● Aim of the exercise: Copy each line, word for word, from the one with "You are a computer-use agent. This" through the final line of the listing, but skip the pictures.

● Data for this exercise:
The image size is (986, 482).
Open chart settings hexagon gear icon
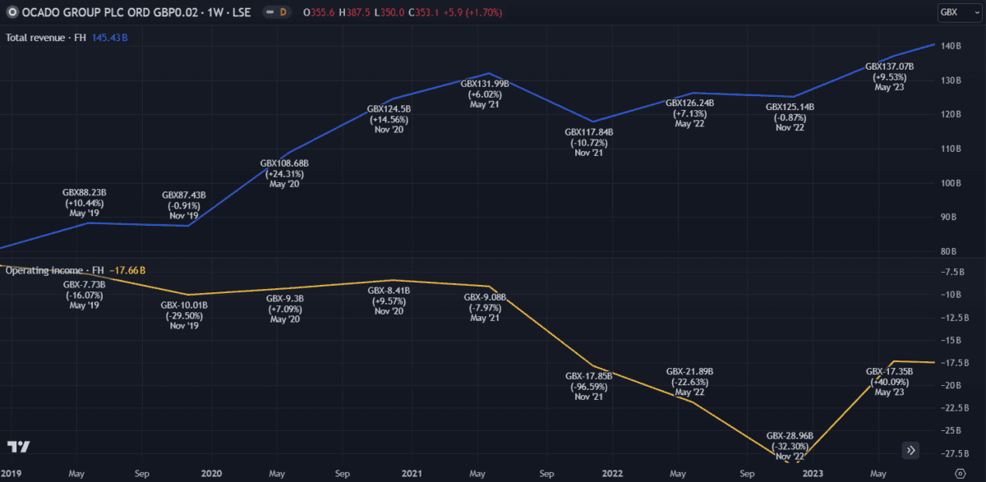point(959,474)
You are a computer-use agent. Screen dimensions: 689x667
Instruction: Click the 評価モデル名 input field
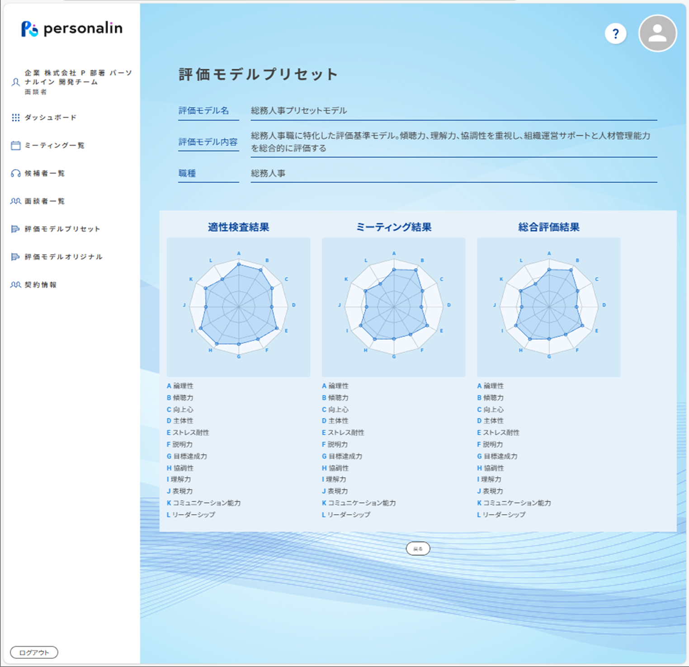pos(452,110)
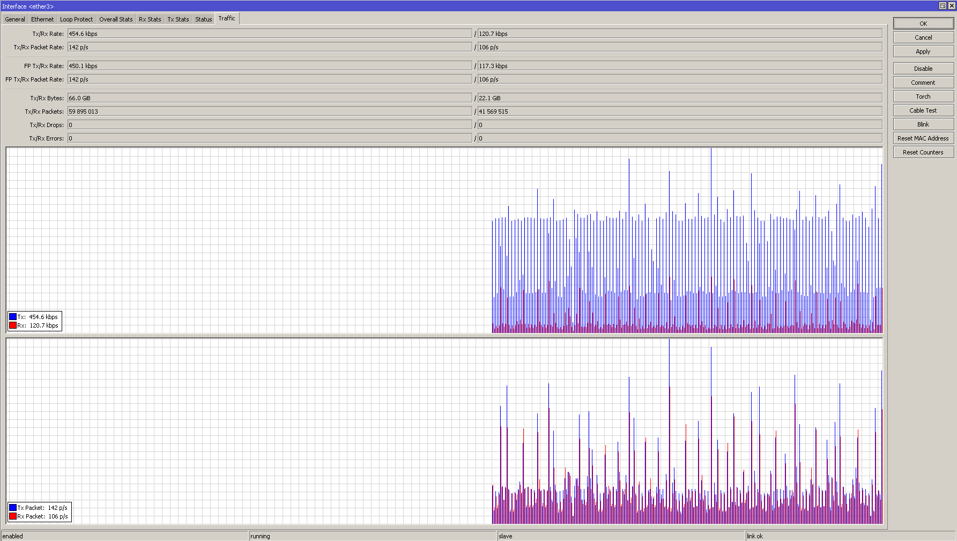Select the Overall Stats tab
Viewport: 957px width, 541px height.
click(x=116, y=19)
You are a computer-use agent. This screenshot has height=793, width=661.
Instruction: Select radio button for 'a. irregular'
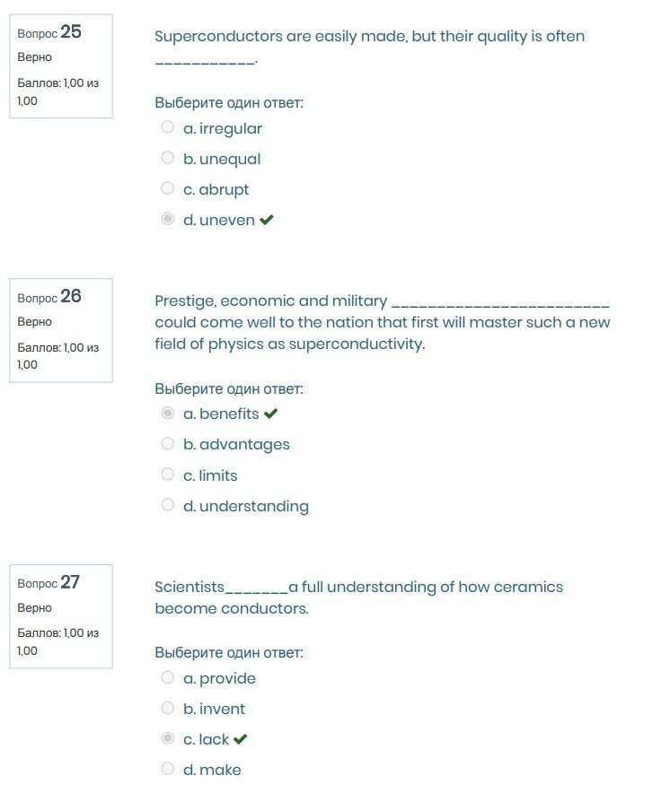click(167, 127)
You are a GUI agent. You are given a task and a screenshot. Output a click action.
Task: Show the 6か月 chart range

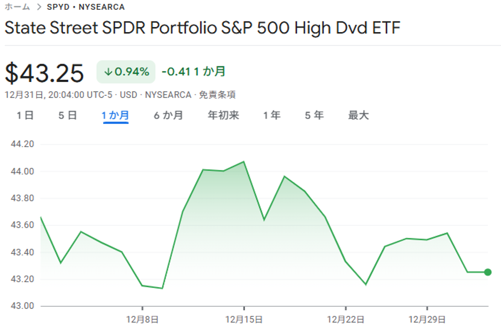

● Answer to this task:
You are a computer-use agent. This screenshot has height=793, width=661.
Instruction: Select radio button for 'a. irregular'
click(167, 127)
You are a GUI agent. You are given a task and a screenshot. Output a click action.
Task: Show the 6か月 chart range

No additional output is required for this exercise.